Arnaud Cathrine, à travers sa littérature, à
travers les quelques romans publiés depuis les Yeux
secs en 1998, a toujours su évoquer, avec un certain
talent et une écriture franche, des relations
familiales, fraternelles ou filiales ainsi que tout
le lot de douleurs qui les accompagnent souvent.
Dans Exercices de deuil, comme dans ses précédents
romans, il met en scène des personnages qui doivent
surmonter l’épreuve de la douleur liée à la séparation.

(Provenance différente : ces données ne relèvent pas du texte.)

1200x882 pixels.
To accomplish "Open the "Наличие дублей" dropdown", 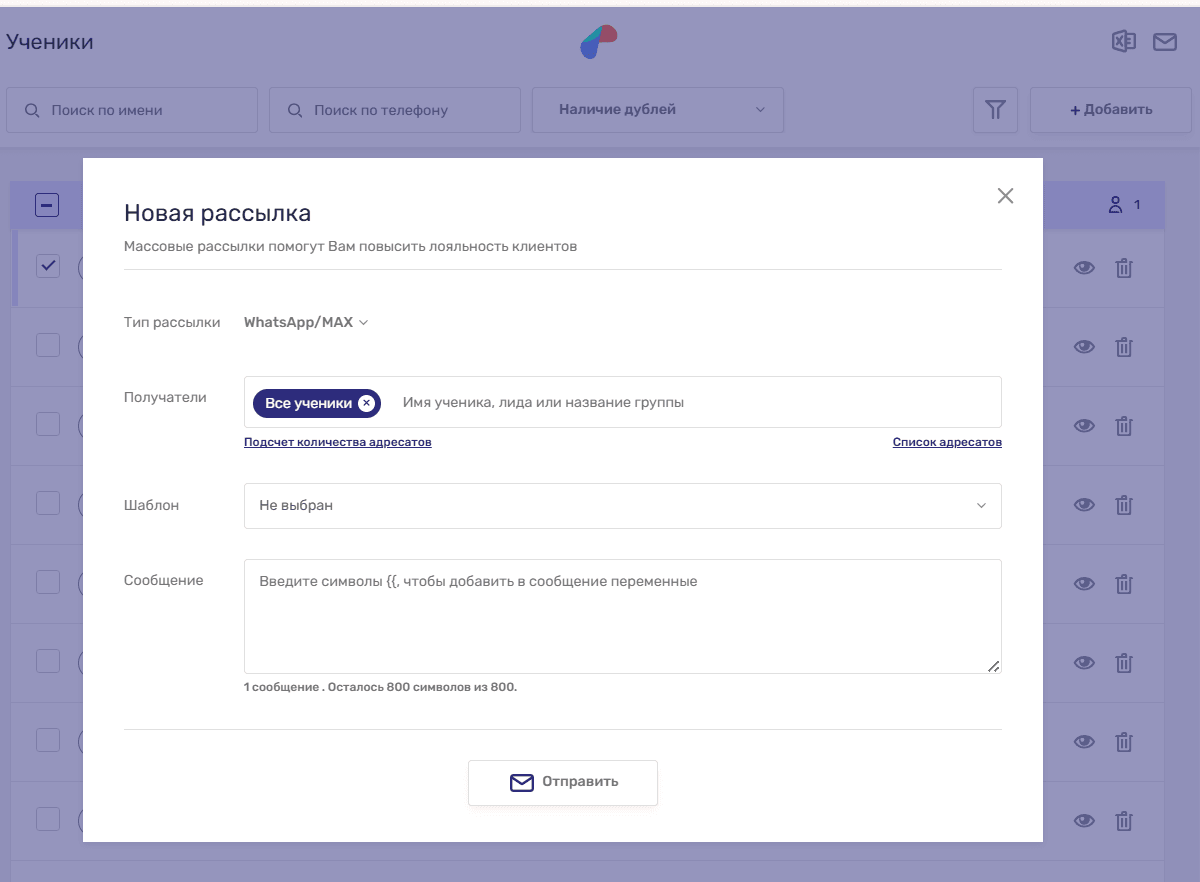I will click(658, 110).
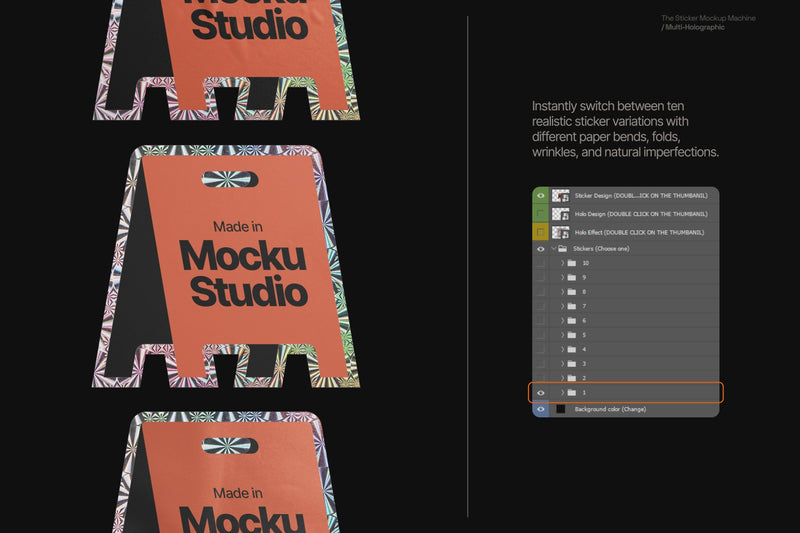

Ici encore, il les raconte de manière simple pour
des vies qui, parfois, ne le sont pas.
Exercices de deuil se compose de deux histoires,
deux nouvelles pourrait-on dire, qui ont pour point
commun la mise en abîme de deux personnages perdus
dans une grande métropole, isolés, et chacun
devant faire face à une forme de solitude de
laquelle ils tentent de s’extraire. Deux récits,
à la fois simples et compliqués, pour un roman
bouleversant et plein de mélancolie diffuse.

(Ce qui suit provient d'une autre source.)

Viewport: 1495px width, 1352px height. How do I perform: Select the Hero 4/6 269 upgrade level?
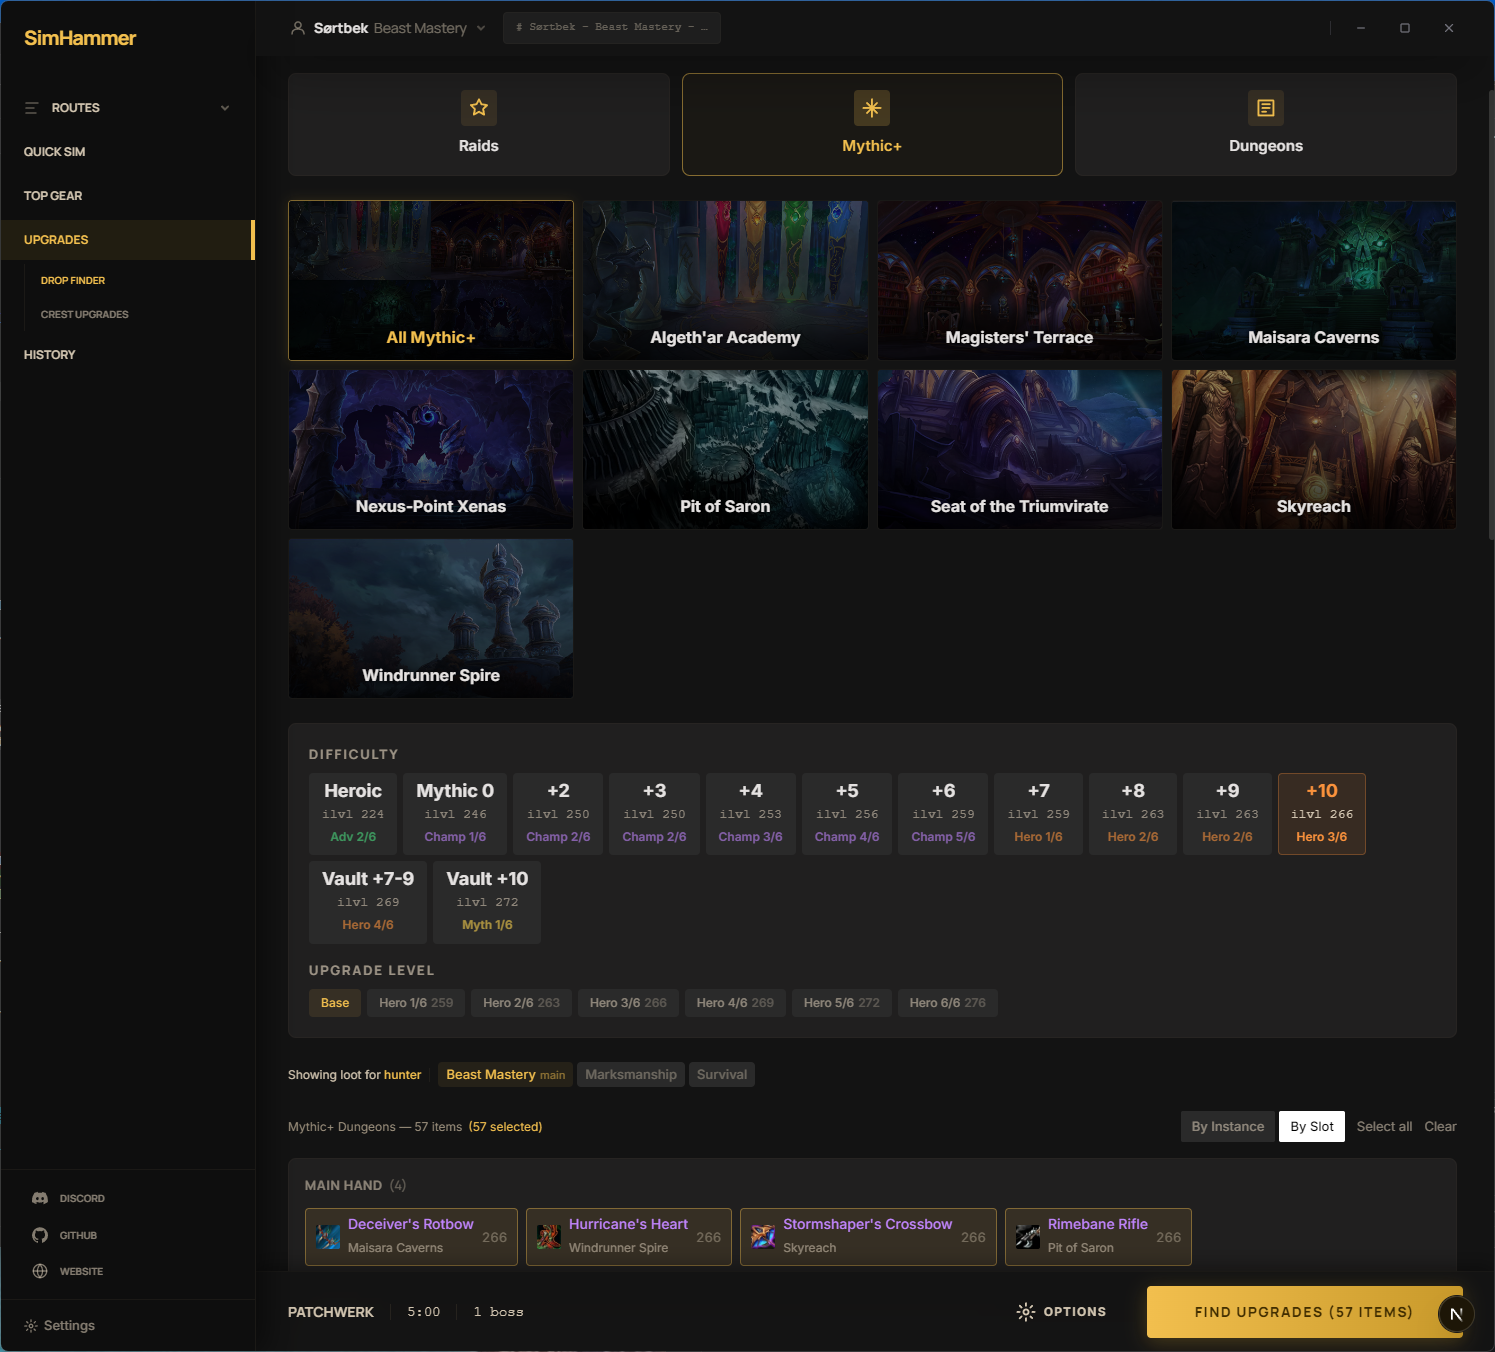pyautogui.click(x=735, y=1003)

Dans le premier récit, on découvre
Kaspar, comédien à Berlin, qui s’adresse sous la
forme d’une lettre à son ami Roman qui a quitté
la ville suite à une dispute avec son père pour
d’obscures raisons de choix artistiques. En se
souvenant des moments passés ensemble, Kaspar
s’interroge et ne comprend pas vraiment la fuite
de son ami/amant, cherchant une raison valable pour
pouvoir oublier cette ombre qui le hante encore,
cinq ans après. Imaginant notre héros perdu dans
un Berlin glacial et déshumanisé, on parcourt ce récit
touchant et plein de mélancolie douce amère qui
n’est pas sans nous rappeler les ambiances des
romans de Patrick Modiano où le
questionnement sur le passé des personnes occupe là
aussi une place centrale.
Dans le second récit, à Philadelphie,
on fait connaissance avec un adolescent, Andrew, qui a quitté sa
petite amie Kathryn, qui se trouve en rupture de
dialogue avec ses parents et trouve refuge chez un
couple d’homosexuels, Devin et Graham, chez qui il
habite provisoirement. Dans cette deuxième partie,
ce sont les relations familiales qui semblent être
au cœur du récit, avec en point d’orgue le
passage de l’adolescence à la vie d’adulte. Ce
passage délicat où il faut envisager des
perspectives d’avenir, ce que semble refuser
Andrew pour mille raisons. Plus qu’un jeune adulte
désorienté, préférant servir dans un bar plutôt
que d’aller étudier, Andrew se cherche, tente de
s’affranchir du poids des autres, des valeurs
familiales. Et d’ailleurs ce n’est pas un hasard
s’il va chercher une forme de liberté chez ce
couple homo, au demeurant libéré et sympa à l’écoute
de ses problèmes.
A travers ces deux moments de
vie, à deux endroits de la planète, mais tous deux
situés dans une grande ville occidentale, Arnaud
Cathrine nous raconte deux personnages différents par bien des
aspects mais semblables par cette quête de soi, ce
besoin de se libérer des autres, de se construire
à soi pour trouver son chemin.
Dans un style épuré, simple et direct, faisant la part
belle aux dialogues et aux échanges entre les
personnages, Arnaud Cathrine nous offre un
roman moderne, bien encré dans notre société et
dans lequel chacun pourra y retrouver un peu soi.